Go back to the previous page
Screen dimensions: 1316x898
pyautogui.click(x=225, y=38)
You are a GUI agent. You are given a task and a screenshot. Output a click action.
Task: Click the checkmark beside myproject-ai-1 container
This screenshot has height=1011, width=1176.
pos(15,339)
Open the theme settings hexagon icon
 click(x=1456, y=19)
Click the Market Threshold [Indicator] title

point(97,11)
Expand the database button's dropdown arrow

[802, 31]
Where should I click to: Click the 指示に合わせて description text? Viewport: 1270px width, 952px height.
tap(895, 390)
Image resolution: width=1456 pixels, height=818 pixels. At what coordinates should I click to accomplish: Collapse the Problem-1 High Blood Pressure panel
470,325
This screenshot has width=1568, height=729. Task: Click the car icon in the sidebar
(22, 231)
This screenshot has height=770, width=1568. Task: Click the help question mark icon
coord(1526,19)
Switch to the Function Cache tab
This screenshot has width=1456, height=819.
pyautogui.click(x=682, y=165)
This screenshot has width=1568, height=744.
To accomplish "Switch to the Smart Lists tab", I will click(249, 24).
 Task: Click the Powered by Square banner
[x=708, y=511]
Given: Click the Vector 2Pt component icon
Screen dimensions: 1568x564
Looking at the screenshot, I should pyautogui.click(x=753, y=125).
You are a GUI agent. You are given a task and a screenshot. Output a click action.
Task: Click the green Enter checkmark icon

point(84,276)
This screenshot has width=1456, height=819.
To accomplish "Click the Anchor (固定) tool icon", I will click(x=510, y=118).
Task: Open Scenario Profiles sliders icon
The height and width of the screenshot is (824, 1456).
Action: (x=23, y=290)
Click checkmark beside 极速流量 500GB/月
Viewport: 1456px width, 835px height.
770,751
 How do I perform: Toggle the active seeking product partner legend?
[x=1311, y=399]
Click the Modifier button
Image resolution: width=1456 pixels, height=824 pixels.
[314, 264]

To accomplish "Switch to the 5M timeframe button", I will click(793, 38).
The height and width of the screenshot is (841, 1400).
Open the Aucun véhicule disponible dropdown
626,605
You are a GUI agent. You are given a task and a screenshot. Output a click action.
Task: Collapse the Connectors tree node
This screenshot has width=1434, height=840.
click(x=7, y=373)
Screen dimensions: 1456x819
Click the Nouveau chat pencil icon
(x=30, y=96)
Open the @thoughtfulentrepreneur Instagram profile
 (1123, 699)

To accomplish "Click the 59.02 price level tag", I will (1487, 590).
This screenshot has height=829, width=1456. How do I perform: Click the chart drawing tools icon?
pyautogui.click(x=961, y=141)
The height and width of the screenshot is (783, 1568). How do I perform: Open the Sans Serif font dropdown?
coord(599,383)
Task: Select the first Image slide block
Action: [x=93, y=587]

## Required action:
Take the lines above from the first through the one containing "Switch to the Function Cache tab" and reproduce them exactly; include nothing else.

## Output for this task:
Go back to the previous page
Screen dimensions: 1316x898
pyautogui.click(x=225, y=38)
You are a GUI agent. You are given a task and a screenshot. Output a click action.
Task: Click the checkmark beside myproject-ai-1 container
This screenshot has height=1011, width=1176.
pos(15,339)
Open the theme settings hexagon icon
 click(x=1456, y=19)
Click the Market Threshold [Indicator] title

point(97,11)
Expand the database button's dropdown arrow

[802, 31]
Where should I click to: Click the 指示に合わせて description text? Viewport: 1270px width, 952px height.
tap(895, 390)
Image resolution: width=1456 pixels, height=818 pixels. At what coordinates should I click to accomplish: Collapse the Problem-1 High Blood Pressure panel
470,325
This screenshot has width=1568, height=729. Task: Click the car icon in the sidebar
(22, 231)
This screenshot has height=770, width=1568. Task: Click the help question mark icon
coord(1526,19)
Switch to the Function Cache tab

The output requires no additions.